Natural language processing is the fastest-growing technology and is projected to expand at 18.96% through 2031 because much of healthcare quality work still sits inside unstructured notes, narratives, and regulatory documents. In pathology report extraction, EHR-derived large language models achieved 99.8% accuracy on structured variables, which shows that text extraction can now support production use in research workflows. Published prescreening work in oncology also showed accuracy gains for NLP-assisted review, which reinforces its value in trial operations and quality abstraction. Computer vision and knowledge graph tools are still early in adoption. Still, they are gaining relevance where quality teams must interpret sequencing outputs and other complex data objects in the AI in healthcare quality management market.
North America held 35.43% of AI in healthcare quality management market size in 2025, which reflects the region's dense mix of regulatory activity, large healthcare datasets, and strong enterprise buyer presence. The United States remains the center of regional demand because it combines large pharma headquarters, major CRO operations, and health systems with broad digital infrastructure. CMS reimbursement programs and federal AI governance principles continue to create a strong demand signal even when broader IT budgets face pressure. Canada and Mexico remain smaller markets, but both benefit from their role in North American clinical development networks that require more standardized quality processes across sites. Europe follows as the second major regional base in the AI in healthcare quality management market, supported by the EU AI Act, the European Health Data Space, and growing alignment around lifecycle governance for regulated AI use.
Asia-Pacific is the fastest-growing region, with a 22.54% CAGR through 2031, driven by regulatory modernization, strong CRO capacity, and more active collaboration between healthcare and technology players. Japan is a key anchor, where Shionogi and Hitachi launched a generative AI solution in February 2026 that reduced clinical study report preparation time by 50% and clinical trial protocol drafting time by 20%. NTT DATA's April 2026 collaboration with Chugai Pharmaceutical also shortened draft preparation for Interview Forms by 1 to 2 months, showing that pharmacovigilance and regulatory quality workflows are moving quickly toward automation. China and India add scale through high-volume clinical trial execution, and work from Beijing University Cancer Hospital showed that an AI-enabled QC platform flagged 19.9% of 2023 study reports for quality intervention across 211 studies.

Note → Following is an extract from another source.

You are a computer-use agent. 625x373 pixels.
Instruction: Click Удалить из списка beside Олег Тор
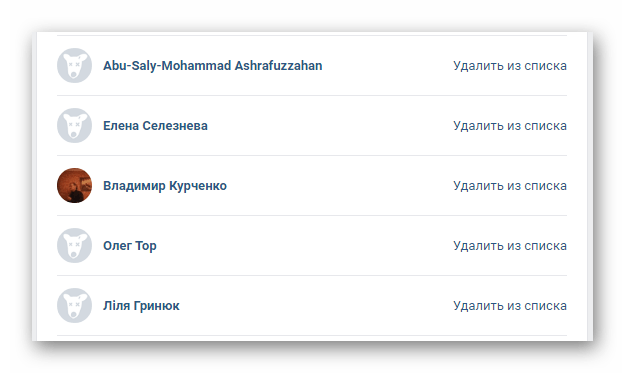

The Middle East and Africa and South America remain smaller in the AI in healthcare quality management market, but both regions show a positive direction of travel. GCC countries are investing in broader AI healthcare infrastructure, which creates early openings for quality management platforms that can scale without heavy local buildout. Brazil and Argentina remain the largest South American country markets in the current regional mix, while South Africa serves as an important base within sub-Saharan Africa. Across both regions, cloud-based SaaS models are better placed than local on-premise approaches because data infrastructure and specialized IT capability remain uneven outside major urban centers.